- The Washington Times - Monday, February 7, 2022

Whether to get vaccinated against COVID-19 is a question the majority of Americans have already answered in the affirmative. Efforts to force the shot on the resistant 20% is building an anti-vaccine mandate movement that even many of the vaccinated back. The choices of one individual can often bewilder another, but there are comprehensible reasons underlying clashing views on vaccines. Americans owe one another a good-faith effort to understand the thinking behind both vaccine hesitancy and vaccine militancy. Then they should put the dispute behind them.

Vaccine hesitancy is not, as President Biden alludes, an affliction of dimwits who couldn’t give a fig for fellow citizens they might infect. A 2021 survey by Carnegie Mellon University and the University of Pittsburgh found the group most resistant to the coronavirus vaccines were those with doctorate degrees. Why? Most likely, the well-educated are well-acquainted with past incidents of horrific medical mistakes, such as the devastating birth defects attributed to the sedative Thalidomide, as well as the more recent suspicions linking the DPT vaccine to autism.

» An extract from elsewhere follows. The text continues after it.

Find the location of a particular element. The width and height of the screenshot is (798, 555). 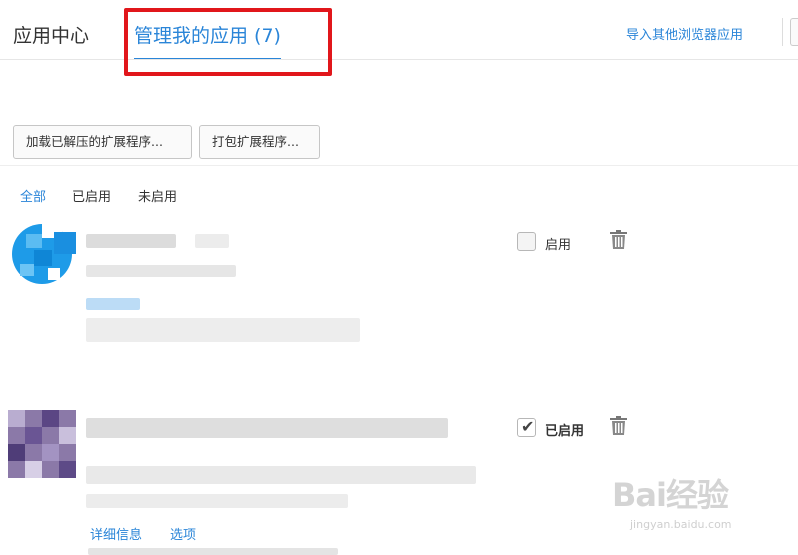

top-bar: 应用中心 管理我的应用 (7) 导入其他浏览器应用 is located at coordinates (399, 30).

It doesn’t take a Ph.D. to realize that the tens of thousands of deaths and hundreds of thousands of adverse reactions worldwide associated with the vaccines are ample cause for caution. Some individuals with intimate knowledge of their own health vulnerabilities have unassailable reasons for opting out of the jabs. 

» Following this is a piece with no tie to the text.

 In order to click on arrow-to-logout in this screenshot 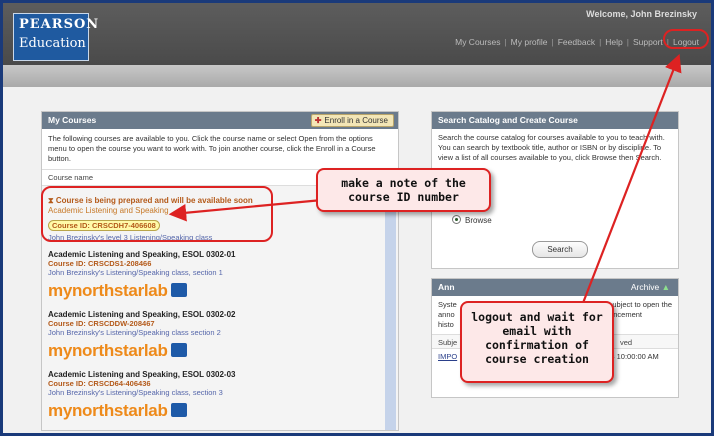, I will do `click(632, 178)`.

Yet, the president continues to plug his vaccine mandates, and businesses continue to salute obediently. Citigroup, American Airlines and Carhartt are among large employers that have axed the unvaccinated. Most maddening are actions that target the virus but strike the healers instead, like the Mayo Clinic’s ousting of 700 frontline medical professionals.

Still, it is only fair to recognize forces deeper than politics drive the vaccine crusaders to push the mandates good and hard. One is a psychological mechanism called the “behavioral immune system,” described by Toronto psychiatrist and psychoanalyst Dr. Norman Doidge in a lengthy Tablet article titled “Needle Points”: “It’s a circuit that is triggered when we sense we may be near a potential carrier of disease, causing disgust, fear, and avoidance. It is involuntary, and not easy to shut off once it’s been turned on.”

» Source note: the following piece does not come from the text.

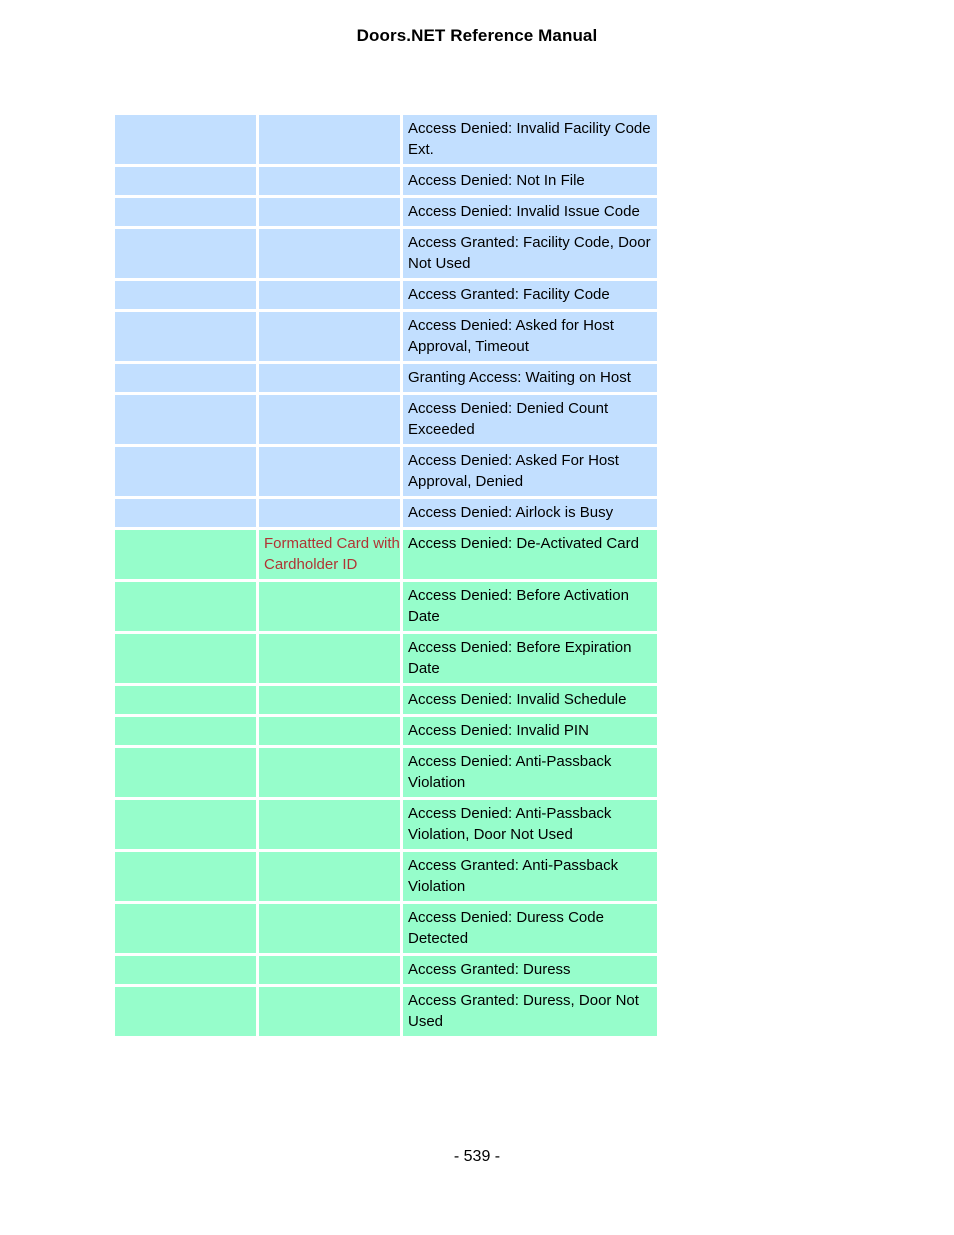  Describe the element at coordinates (530, 928) in the screenshot. I see `table-cell-event-description: Access Denied: Duress Code Detected` at that location.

Just as the biological immune system is designed to kill microbes that invade the human body, asserts Dr. Doidge, the behavioral immune system functions to ward off contact with individuals who could harbor infectious diseases. An angry outburst from a mask-wearer toward an unmasked individual, then, may constitute an innate behavioral reaction — or overreaction — to a perceived threat.

There is recognizable rationality in both vaccine hesitancy and vaccine militancy. Nevertheless, a new Monmouth University survey finds 70% of respondents agree that “it’s time we accept that COVID-19 is here to stay and we just need to get on with our lives.”

After two years of pandemic turmoil, Americans are ready to move on. Someone should inform Mr. Biden.